Tuesday, February 07, 2006

Would it work here?

I saw a program on prisons in Finland. They have 'Open' (unsecured) prisons, rooms like motels and a policy of short sentences. All inmates work or are in education programs. Their imprisonment rate has dropped from one of the highest to one of the lowest, after 50 years of this.

Taking it at face value, the policies appear to work.

But would it work in New Zealand? I don't know Finland and have only meet a few Finns, but I'm picking their culture is not like ours. I'm thinking the Finnish crims are the bottom end of a fairly homogeneous society and are not too far removed from Joe Average. Unlike here, where most come from a distinctive lowlife underclass.

What I do know is that the current crop of NZ's criminals would only abuse such a softly-softly approach. They do not understand the carrot, only the stick. Kindness equates to weakness and the weak are to be stood over.

I would like to know more about how and why this works in Finland.

4 comments:

Oswald Bastable said...

A bit more information:

http://www.vankeinhoito.fi/16940.htm

Spirit Of 76 said...

The Japs seem to be onto a winner too, but they take a different approach...
http://www.newcriminologist.co.uk/article.asp?aid=-1603104073

Mark.V. said...

It is my observation that countries with a homogenous society, Finland for e.g. have a low rate of crime. While countries with an unhomogenous society, NZ (maori pacific island and european) the US (blacks hispanic and european) and the UK (blacks asians and europeans) have a corresponding high rate of crime.

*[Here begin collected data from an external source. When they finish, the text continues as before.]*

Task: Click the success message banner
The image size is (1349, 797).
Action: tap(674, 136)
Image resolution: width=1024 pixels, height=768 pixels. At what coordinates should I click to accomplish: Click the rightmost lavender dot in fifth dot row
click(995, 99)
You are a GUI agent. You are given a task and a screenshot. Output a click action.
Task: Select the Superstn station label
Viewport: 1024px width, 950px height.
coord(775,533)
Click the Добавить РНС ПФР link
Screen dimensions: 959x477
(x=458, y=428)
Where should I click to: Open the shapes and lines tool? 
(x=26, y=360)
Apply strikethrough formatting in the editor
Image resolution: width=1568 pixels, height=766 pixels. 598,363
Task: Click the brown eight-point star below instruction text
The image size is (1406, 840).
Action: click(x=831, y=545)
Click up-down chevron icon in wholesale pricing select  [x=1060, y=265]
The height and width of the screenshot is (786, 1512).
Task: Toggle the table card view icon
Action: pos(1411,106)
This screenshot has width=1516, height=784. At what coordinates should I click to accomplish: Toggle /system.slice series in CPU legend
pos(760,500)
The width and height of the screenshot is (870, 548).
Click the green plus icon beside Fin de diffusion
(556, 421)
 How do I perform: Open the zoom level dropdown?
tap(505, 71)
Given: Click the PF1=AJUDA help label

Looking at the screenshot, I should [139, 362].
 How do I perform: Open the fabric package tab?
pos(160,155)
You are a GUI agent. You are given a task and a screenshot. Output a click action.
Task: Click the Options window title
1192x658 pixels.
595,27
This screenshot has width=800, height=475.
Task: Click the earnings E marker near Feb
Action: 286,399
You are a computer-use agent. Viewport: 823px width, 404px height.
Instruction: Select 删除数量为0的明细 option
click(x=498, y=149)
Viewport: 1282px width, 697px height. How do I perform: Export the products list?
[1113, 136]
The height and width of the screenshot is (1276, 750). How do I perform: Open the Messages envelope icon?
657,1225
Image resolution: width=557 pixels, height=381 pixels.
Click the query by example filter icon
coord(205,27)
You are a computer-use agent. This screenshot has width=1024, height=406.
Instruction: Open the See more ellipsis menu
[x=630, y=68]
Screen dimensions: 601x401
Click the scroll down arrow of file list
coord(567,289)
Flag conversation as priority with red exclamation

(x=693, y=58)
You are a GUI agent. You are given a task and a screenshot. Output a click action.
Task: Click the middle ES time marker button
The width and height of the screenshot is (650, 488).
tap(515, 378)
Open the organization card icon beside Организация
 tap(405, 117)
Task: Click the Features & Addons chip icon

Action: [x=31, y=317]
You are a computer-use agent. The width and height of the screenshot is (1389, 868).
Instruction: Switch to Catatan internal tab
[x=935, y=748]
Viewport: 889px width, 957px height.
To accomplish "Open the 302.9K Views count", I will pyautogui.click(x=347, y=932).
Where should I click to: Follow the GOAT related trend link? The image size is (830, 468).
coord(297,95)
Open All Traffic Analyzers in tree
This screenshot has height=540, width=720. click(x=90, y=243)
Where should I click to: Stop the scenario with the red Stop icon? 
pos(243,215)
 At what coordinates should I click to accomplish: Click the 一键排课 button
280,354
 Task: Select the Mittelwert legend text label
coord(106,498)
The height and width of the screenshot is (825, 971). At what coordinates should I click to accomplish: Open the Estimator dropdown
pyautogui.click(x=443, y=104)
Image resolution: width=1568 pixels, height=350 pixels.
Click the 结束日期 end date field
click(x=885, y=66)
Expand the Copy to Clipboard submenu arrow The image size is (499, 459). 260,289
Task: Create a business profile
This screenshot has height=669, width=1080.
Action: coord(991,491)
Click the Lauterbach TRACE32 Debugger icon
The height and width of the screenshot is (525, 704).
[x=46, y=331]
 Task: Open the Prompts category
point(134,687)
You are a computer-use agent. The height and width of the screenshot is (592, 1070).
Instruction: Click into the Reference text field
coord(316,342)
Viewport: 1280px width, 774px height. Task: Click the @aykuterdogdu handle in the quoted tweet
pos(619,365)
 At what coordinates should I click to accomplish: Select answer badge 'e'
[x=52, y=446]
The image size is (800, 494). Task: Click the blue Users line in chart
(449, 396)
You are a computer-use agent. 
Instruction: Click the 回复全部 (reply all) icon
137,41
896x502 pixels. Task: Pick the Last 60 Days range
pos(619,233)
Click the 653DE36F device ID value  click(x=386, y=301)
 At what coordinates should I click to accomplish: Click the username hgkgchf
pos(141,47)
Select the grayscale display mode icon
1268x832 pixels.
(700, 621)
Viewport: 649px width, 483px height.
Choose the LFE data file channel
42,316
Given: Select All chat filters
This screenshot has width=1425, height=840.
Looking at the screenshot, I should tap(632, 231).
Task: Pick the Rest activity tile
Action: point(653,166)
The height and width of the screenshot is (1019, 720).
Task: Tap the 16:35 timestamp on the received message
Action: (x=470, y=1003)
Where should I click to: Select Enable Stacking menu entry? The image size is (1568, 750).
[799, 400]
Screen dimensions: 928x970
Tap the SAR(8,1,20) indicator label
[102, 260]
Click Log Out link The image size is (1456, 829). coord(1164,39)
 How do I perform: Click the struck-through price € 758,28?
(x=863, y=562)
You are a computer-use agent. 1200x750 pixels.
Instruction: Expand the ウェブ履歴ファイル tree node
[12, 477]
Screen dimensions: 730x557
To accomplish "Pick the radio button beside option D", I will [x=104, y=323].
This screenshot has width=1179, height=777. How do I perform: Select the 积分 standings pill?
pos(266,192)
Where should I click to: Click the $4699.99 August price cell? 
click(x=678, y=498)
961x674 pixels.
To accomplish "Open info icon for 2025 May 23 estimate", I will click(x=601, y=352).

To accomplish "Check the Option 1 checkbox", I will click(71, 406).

The manner in which the Finns treat their criminals is not therefore the reason for their low level of criminal offending, a low level of criminal offending is a feature of an homogenous society.

Anonymous said...

We pay solo mothers to have kids in this country, some of these mothers I wouldn't let look after my cat. What kind of crazy mixed up kids do they raise? No wonder we have so many nut cases in prisons.